Calgary Herald

Voting is our most important civic duty

Dr. Vianne Timmons warns that we are turning into a nation of observers.

- Dr. Vianne Timmons is president and vice-chancellor at University of Regina

As a child, I loved the western novels of the late Louis L’amour — novels that in retrospect I realize often featured unflatteri­ng and untrue portrayals of women and North American Indigenous Peoples. While I can’t agree with those portrayals, I do agree with something Mr. L’amour once said: “To make democracy work, we must be a nation of participan­ts, not simply observers.”

That statement has never been more true, both in the United States and here in Canada. Sadly, however, there is a danger that as Canadians we are more than ever becoming a nation of observers — and our apparent collective lack of interest in the current federal election is evidence of this.

From within our personal social media “filter-bubbles,” in which we can choose who

we follow and who we do not, some of us might be tempted to think that as a nation, we are positively rabid in how we devour coverage of the federal election. But that is not actually the case.

Public opinion research has indicated a low level of interest among voters with respect to the campaign. As one pollster puts it: “The Apathy Party is winning.” According to Ipsos Research, only 40 per cent of Canadian voters have been paying even minimal attention to the campaign, and in many cases they are the engaged partisans with strong political affiliatio­n.

No doubt there are many reasons people feel the way they do about this election campaign. But lack of interest should not be an excuse to disengage, or merely to observe dispassion­ately. Election campaigns — federal, provincial, municipal or otherwise — are the very foundation of our democratic process. Whether we agree or disagree with the substance, style or personalit­ies in a campaign, the right to vote remains fundamenta­l to shaping the kind of nation we want to live in.

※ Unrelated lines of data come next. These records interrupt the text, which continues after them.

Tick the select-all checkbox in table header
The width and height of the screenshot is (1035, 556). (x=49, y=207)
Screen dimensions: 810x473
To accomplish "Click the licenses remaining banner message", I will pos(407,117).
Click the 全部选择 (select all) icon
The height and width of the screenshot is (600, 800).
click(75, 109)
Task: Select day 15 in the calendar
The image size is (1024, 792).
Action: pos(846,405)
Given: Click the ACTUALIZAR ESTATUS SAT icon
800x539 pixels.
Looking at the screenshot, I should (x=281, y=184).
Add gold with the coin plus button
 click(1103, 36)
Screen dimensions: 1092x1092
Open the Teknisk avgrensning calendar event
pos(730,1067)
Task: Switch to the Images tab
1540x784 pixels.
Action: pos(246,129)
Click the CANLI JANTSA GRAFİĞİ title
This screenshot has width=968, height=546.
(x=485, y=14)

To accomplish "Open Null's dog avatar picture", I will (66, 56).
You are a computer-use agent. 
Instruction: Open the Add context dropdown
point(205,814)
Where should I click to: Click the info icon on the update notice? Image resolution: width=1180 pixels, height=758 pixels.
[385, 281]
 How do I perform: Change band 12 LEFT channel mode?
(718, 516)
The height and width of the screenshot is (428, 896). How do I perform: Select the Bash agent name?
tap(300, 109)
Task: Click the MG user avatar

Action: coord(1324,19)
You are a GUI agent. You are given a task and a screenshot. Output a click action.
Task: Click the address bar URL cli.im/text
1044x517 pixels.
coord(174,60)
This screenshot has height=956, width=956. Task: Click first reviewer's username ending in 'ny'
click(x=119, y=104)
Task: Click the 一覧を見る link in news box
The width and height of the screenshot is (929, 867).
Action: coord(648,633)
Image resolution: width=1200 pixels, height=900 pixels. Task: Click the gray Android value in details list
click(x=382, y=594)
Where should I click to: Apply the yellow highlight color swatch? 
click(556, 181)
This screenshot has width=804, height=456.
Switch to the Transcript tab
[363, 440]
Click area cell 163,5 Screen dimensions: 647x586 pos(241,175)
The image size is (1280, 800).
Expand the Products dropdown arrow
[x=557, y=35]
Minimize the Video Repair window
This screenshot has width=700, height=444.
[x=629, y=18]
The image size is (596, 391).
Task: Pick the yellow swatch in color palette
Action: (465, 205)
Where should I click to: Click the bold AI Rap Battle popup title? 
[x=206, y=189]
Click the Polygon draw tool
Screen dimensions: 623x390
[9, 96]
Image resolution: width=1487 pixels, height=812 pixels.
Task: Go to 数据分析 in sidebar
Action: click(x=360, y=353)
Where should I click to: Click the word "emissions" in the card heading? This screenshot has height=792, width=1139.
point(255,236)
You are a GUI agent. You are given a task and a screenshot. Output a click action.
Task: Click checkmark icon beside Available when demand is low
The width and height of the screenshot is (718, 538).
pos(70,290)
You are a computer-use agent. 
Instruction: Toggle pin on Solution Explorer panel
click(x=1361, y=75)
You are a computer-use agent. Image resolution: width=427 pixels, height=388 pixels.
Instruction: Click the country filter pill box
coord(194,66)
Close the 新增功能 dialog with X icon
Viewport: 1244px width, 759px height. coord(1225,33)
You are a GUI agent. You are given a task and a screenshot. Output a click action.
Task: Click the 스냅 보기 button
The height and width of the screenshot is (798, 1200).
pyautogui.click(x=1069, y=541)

At the time of Confederat­ion, voting in Canada was a privilege for some — primarily men of European descent who owned property. Slowly and by degrees that changed over the next century and a half, and voting became a right for others. Royal assent for women to vote federally was granted in 1918. Members of different ethnic groups such as Japanese-canadians received the vote in later years. By 1960, Indigenous People did not have to renounce their Indigenous status in order to vote. As late as 1993, persons with intellectu­al disabiliti­es were finally given the right to vote in federal elections.

And of course, we must never forget that in two world wars, thousands of Canadians fought and died for our democracy and our right to vote.

In a very real sense, voting is uniquely our most fundamenta­l and important civic duty. It is a way for us to participat­e in rather than simply observe the democratic process, and we should never take it for granted.

All of us need to exercise our hard-fought right to vote and encourage others to do so as well — especially young new voters who will carry on the traditions of our democracy like the generation­s who came before us.

As a Canadian and as a woman, I will proudly vote in today’s federal election — keeping in mind as always those before me who did not have the right to do so. I hope everyone else does the same. We must be a nation of participan­ts, not simply observers.